§ Alıştırma Bölümleri:
A. Okuma metninin "İstanbul’un ele geçirilmesi için" sözlerinden "de boğaza sokuluyorlardı." sözlerine kadar olan kısmını olduğu gibi yazın.
B. Okuma metnine göre şu ifadeler doğru mu: (i) İngiliz Abluka Filosu 3 Kasım 1914'te boğazın dış istihkâmlarını topa tuttu; (ii) bombardıman uzun sürdü; (iii) ilk fikir, donanmanın boğazı tek başına zorlamasıydı. Her biri için evet ya da hayır deyin ve kararı belirleyen sözleri metinden aynen alıntılayın.

§ Okuma Metni:
==========

Türkiye’nin en hassas noktası kuşkusuz başkenti bulunan İstanbul’du. İstanbul’un ele geçirilmesiyle sadece Rusya ile doğrudan doğruya temas kurulmakla ve Süveyş Kanalı ile Mısır üzerinde Merkezi Devletlerin baskısı ve tehditleri azaltılmakla kalmayacak, her halde Türkiye başkentinin kaybı nedeniyle büyük kargaşalıklara uğrayacak ve savaş dışı olacaktı. Böyle bir durumda hala ne tarafa katılacakları belli olmayan Balkan Devletlerinin de İtilaf Devletlerine katılmaları beklenirdi.

                İstanbul’un ele geçirilmesi için Çanakkale Boğazının ele geçirilmesi gerekiyordu. İlk fikir, boğaza kara ve deniz kuvvetlerinin birlikte saldırması idi, sonra donanmanın tek başına zorlaması planı uygulandı. Savaş ilanından birkaç gün sonra 3 Kasım 1914’de İngiliz Abluka Filosu boğazın dış istihkâmlarını topa tuttu. Bombardıman kısa sürdü ve Seddülbahir istihkâmları altüst oldu, düşman denizaltı gemileri de boğaza sokuluyorlardı.

==========

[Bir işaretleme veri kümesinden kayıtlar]
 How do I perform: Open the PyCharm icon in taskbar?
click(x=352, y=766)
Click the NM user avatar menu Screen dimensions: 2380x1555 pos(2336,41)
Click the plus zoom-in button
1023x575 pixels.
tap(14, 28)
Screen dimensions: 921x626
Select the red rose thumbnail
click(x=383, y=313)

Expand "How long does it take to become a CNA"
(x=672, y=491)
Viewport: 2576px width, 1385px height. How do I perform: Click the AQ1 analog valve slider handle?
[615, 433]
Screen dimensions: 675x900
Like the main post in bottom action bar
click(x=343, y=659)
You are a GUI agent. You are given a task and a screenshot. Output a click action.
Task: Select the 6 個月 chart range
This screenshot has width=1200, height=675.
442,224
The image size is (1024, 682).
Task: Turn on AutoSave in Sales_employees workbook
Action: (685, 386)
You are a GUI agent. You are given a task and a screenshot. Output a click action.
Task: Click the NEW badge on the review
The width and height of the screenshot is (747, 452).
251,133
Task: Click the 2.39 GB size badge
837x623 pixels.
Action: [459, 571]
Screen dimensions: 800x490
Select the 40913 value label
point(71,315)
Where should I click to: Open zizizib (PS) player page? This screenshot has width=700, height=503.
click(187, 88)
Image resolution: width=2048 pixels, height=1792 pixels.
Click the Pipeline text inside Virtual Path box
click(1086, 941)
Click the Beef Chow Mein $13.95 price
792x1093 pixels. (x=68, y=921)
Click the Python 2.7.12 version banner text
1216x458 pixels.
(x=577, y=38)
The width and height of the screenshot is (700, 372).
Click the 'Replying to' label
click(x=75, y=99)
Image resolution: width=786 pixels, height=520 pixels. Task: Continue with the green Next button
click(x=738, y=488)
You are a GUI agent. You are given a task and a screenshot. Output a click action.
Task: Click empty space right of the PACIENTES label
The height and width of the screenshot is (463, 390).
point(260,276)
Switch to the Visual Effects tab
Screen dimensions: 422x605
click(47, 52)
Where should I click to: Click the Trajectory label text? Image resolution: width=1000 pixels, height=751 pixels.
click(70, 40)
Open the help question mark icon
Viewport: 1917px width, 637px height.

==========

§ Sırasıyla Cevaplar:
A.
İstanbul’un ele geçirilmesi için Çanakkale Boğazının ele geçirilmesi gerekiyordu. İlk fikir, boğaza kara ve deniz kuvvetlerinin birlikte saldırması idi, sonra donanmanın tek başına zorlaması planı uygulandı. Savaş ilanından birkaç gün sonra 3 Kasım 1914’de İngiliz Abluka Filosu boğazın dış istihkâmlarını topa tuttu. Bombardıman kısa sürdü ve Seddülbahir istihkâmları altüst oldu, düşman denizaltı gemileri de boğaza sokuluyorlardı.

B.
(i) Evet: "Savaş ilanından birkaç gün sonra 3 Kasım 1914’de İngiliz Abluka Filosu boğazın dış istihkâmlarını topa tuttu."
(ii) Hayır: "Bombardıman kısa sürdü"
(iii) Hayır: "İlk fikir, boğaza kara ve deniz kuvvetlerinin birlikte saldırması idi"